(Stored records)
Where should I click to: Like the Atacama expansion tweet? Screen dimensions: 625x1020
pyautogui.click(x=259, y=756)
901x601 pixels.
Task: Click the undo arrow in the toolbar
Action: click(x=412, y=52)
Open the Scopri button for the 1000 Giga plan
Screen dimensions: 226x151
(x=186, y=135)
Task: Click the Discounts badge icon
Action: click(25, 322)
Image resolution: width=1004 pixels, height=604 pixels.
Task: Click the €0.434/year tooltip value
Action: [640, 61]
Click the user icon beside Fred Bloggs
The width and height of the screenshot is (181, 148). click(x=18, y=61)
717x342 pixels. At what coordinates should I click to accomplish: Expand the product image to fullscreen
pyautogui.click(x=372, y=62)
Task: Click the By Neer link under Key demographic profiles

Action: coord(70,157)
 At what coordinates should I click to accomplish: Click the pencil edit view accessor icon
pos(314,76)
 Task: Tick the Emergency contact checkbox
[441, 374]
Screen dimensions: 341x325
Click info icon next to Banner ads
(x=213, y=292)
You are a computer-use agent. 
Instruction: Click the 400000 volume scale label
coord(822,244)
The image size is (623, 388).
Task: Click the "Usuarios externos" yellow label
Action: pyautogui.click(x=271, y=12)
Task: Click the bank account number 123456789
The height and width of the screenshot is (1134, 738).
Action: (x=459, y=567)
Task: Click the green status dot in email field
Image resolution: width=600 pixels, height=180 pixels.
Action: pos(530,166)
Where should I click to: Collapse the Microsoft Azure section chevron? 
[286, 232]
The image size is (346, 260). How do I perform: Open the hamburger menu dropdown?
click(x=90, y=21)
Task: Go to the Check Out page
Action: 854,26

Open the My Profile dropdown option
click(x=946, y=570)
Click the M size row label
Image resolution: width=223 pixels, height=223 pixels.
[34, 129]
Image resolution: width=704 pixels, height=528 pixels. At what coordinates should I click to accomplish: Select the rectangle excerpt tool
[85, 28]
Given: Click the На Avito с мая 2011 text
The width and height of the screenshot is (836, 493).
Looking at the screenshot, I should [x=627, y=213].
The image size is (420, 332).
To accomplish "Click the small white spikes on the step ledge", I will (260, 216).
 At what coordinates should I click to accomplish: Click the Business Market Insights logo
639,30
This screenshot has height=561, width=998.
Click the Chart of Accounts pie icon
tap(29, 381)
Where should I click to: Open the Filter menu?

■ Work item: Every record above is to be written out exactly.

■ Output for this exercise:
Where should I click to: Like the Atacama expansion tweet? Screen dimensions: 625x1020
pyautogui.click(x=259, y=756)
901x601 pixels.
Task: Click the undo arrow in the toolbar
Action: click(x=412, y=52)
Open the Scopri button for the 1000 Giga plan
Screen dimensions: 226x151
(x=186, y=135)
Task: Click the Discounts badge icon
Action: click(25, 322)
Image resolution: width=1004 pixels, height=604 pixels.
Task: Click the €0.434/year tooltip value
Action: [640, 61]
Click the user icon beside Fred Bloggs
The width and height of the screenshot is (181, 148). click(x=18, y=61)
717x342 pixels. At what coordinates should I click to accomplish: Expand the product image to fullscreen
pyautogui.click(x=372, y=62)
Task: Click the By Neer link under Key demographic profiles

Action: coord(70,157)
 At what coordinates should I click to accomplish: Click the pencil edit view accessor icon
pos(314,76)
 Task: Tick the Emergency contact checkbox
[441, 374]
Screen dimensions: 341x325
Click info icon next to Banner ads
(x=213, y=292)
You are a computer-use agent. 
Instruction: Click the 400000 volume scale label
coord(822,244)
The image size is (623, 388).
Task: Click the "Usuarios externos" yellow label
Action: pyautogui.click(x=271, y=12)
Task: Click the bank account number 123456789
The height and width of the screenshot is (1134, 738).
Action: (x=459, y=567)
Task: Click the green status dot in email field
Image resolution: width=600 pixels, height=180 pixels.
Action: pos(530,166)
Where should I click to: Collapse the Microsoft Azure section chevron? 
[286, 232]
The image size is (346, 260). How do I perform: Open the hamburger menu dropdown?
click(x=90, y=21)
Task: Go to the Check Out page
Action: 854,26

Open the My Profile dropdown option
click(x=946, y=570)
Click the M size row label
Image resolution: width=223 pixels, height=223 pixels.
[34, 129]
Image resolution: width=704 pixels, height=528 pixels. At what coordinates should I click to accomplish: Select the rectangle excerpt tool
[85, 28]
Given: Click the На Avito с мая 2011 text
The width and height of the screenshot is (836, 493).
Looking at the screenshot, I should [x=627, y=213].
The image size is (420, 332).
To accomplish "Click the small white spikes on the step ledge", I will (260, 216).
 At what coordinates should I click to accomplish: Click the Business Market Insights logo
639,30
This screenshot has height=561, width=998.
Click the Chart of Accounts pie icon
tap(29, 381)
Where should I click to: Open the Filter menu?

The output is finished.